Chapter 3. Maintaining the process of evacuating instances from failed Compute nodes

The Red Hat OpenStack Services on OpenShift (RHOSO) high availability for Compute instances (Instance HA) service assists you in managing the process of evacuating instances from failed Compute nodes. However, this service requires your supervision and at times you need to take action.
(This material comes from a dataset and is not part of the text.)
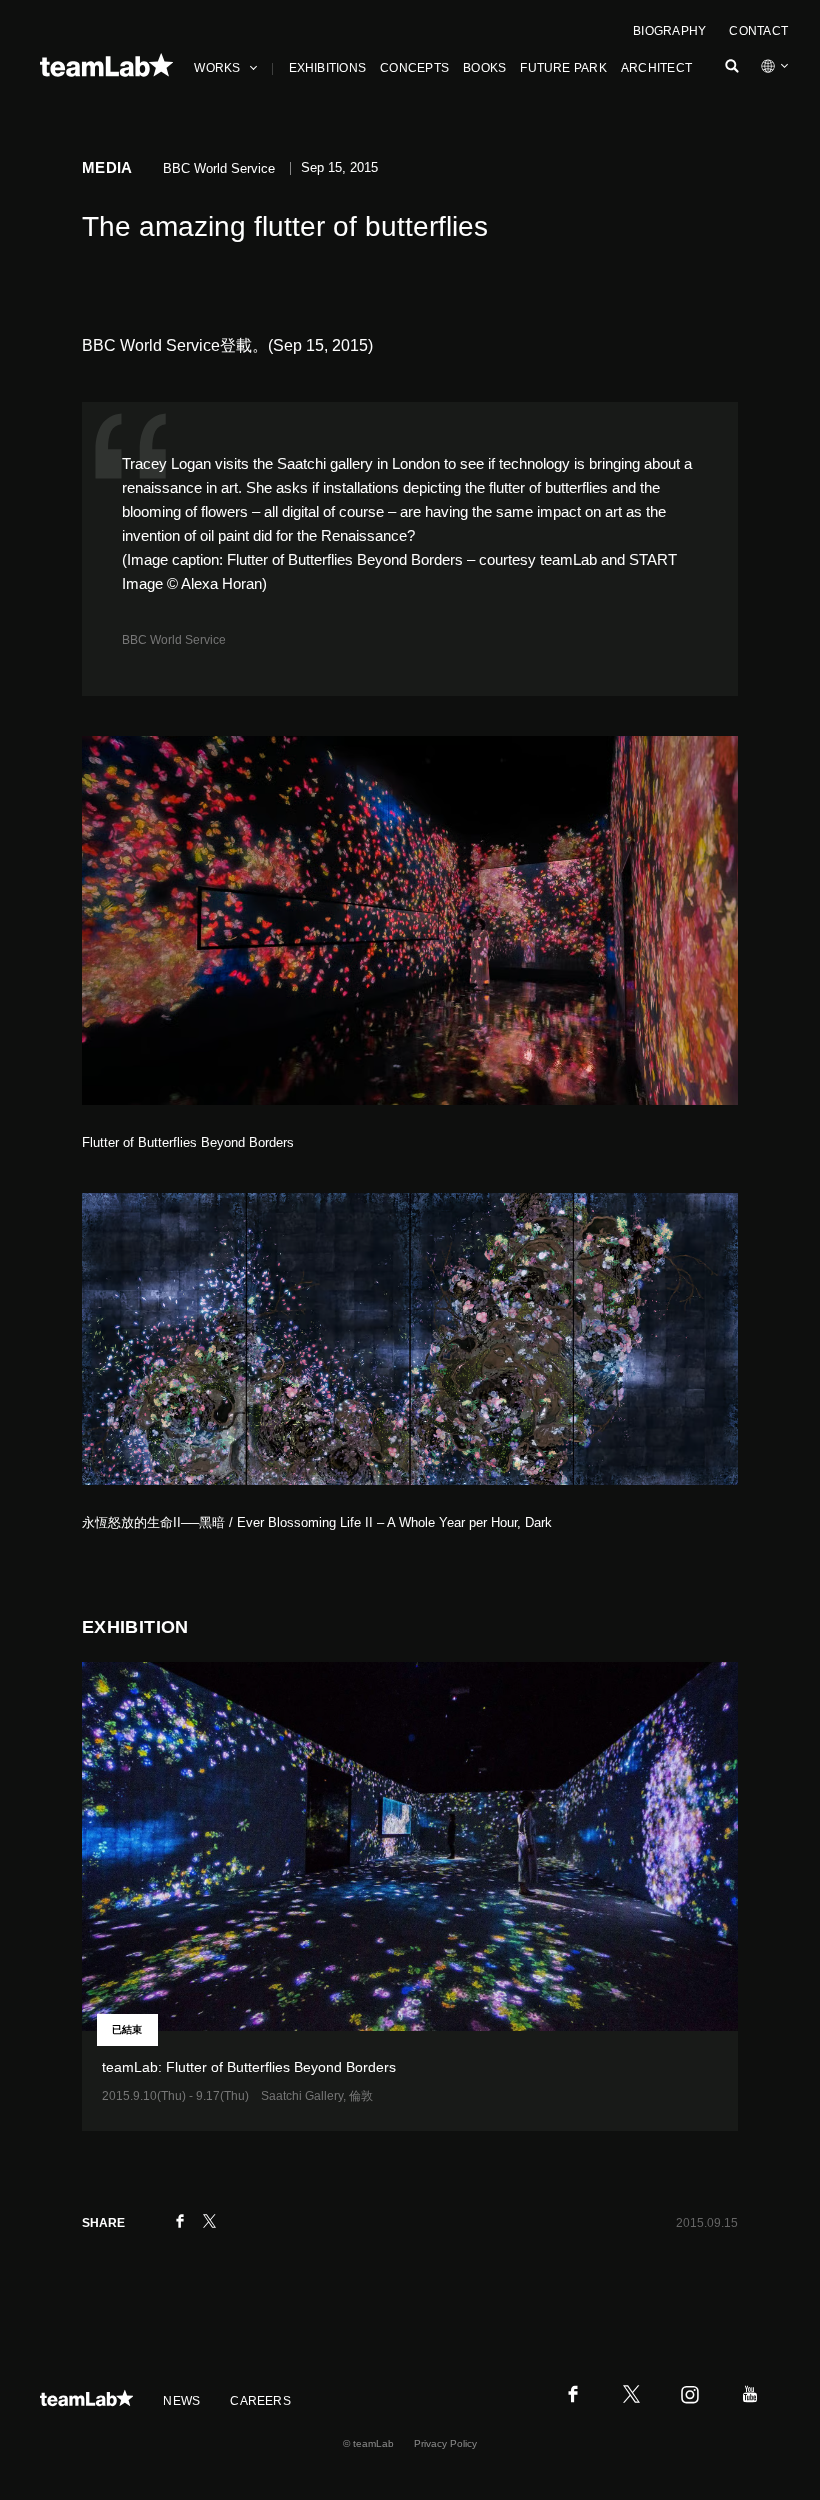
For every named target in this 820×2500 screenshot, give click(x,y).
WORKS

The Instance HA service ignores any Compute node that you have intentionally disabled. You can intentionally disable a Compute node for the following reasons:
- You can intentionally disable healthy Compute nodes to ensure that there is sufficient capacity to evacuate the instances of failed Compute nodes. For more information, see Reserving healthy Compute nodes.
- You can intentionally disable Compute nodes that you must maintain or configure because the Instance HA service is not notified when a Compute node is being rebooted or powered off. For more information, see Disabling the evacuation of Compute nodes.
You can prevent the Instance HA service from evacuating the failed Compute nodes, by setting the DISABLED Instance HA service parameter to true. In this mode, the Instance HA service monitors your Compute nodes and logs those that have failed but does not do anything further. For more information, see Editing the Instance HA service parameters.
You can prevent the Instance HA service from re-enabling the failed Compute nodes after they have been evacuated by setting the LEAVE_DISABLED Instance HA service parameter to true, since their failure might indicate faulty hardware and you do not want the Compute nodes to simply fail again.
You can view the log file produced by the Instance HA service to troubleshoot this process. For more information, see Troubleshooting the Instance HA service.
When the evacuation of a Compute node is either slow or unsuccessful, you can manually set the Forced Down flag to false. For more information, see Rehabilitating evacuated Compute nodes.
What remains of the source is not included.